つまり、やはり俺はそこの赤目野郎も守る必要があると言うことだ……
なんということだ、真理に到達したことは喜ぶべきだが、その真理が俺好みの答えではないとは!
ああ、悲しい、なんで俺があんな野郎を守らなきゃならんのだ……
この止めどない悲しみを喜びに変えるために、とりあえずそこの仮面野郎はぶっ壊れてくれると俺も嬉しいんだが!」
「うるさい」

ごろすけも二人の戦いに参加し、グラハムを援護し始めた。
漫才のような掛け合いを行いながら、三者はこちらから離れていく。
手数で攻めるグラハムと、遅いものの一撃が重いごろすけのコンビネーション。
グラハムとごろすけの連撃により、ゼロは徐々に押され、こちらから離れていく。
それを確認し、とりあえずの危機を逃れたことに安堵。
痛む身体を無理矢理起こし、声が飛んできた方向に顔を向ける。
少し後ろで、気絶したアルルゥが柔らかい土の上に寝かされているのが見える。

そして


「沙都子……」


「やっぱり、クリスさんは私がいないと駄目なようですわね」


居た。

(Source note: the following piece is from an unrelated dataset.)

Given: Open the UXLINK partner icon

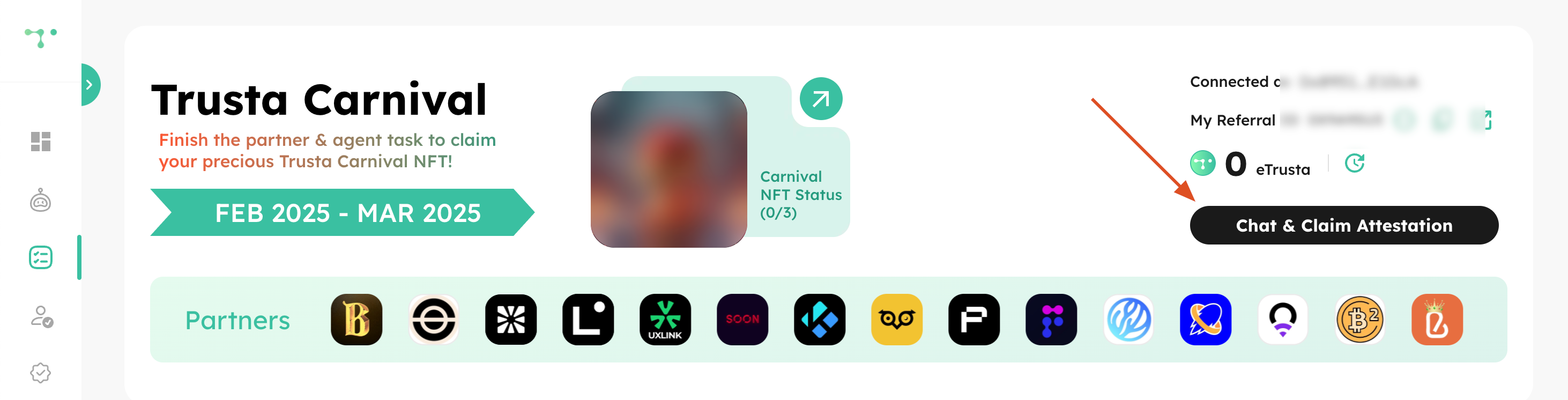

不敵な笑みを見せながらこちらに駆け寄ってくる彼女の姿が。
恐らくグラハムをつれて全速力でこちらには戻ってきたのだろう。
顔からは汗が噴き出し、それでも不敵な表情は崩さない。
真夏に精一杯咲き誇る向日葵のような表情。ここまで強い子だったのかと感心する。
一呼吸置き自慢げに告げる、ゲーム開始時からの同行者。



「あなたを助けに来ました!」



初めて、彼女が頼もしく思えた。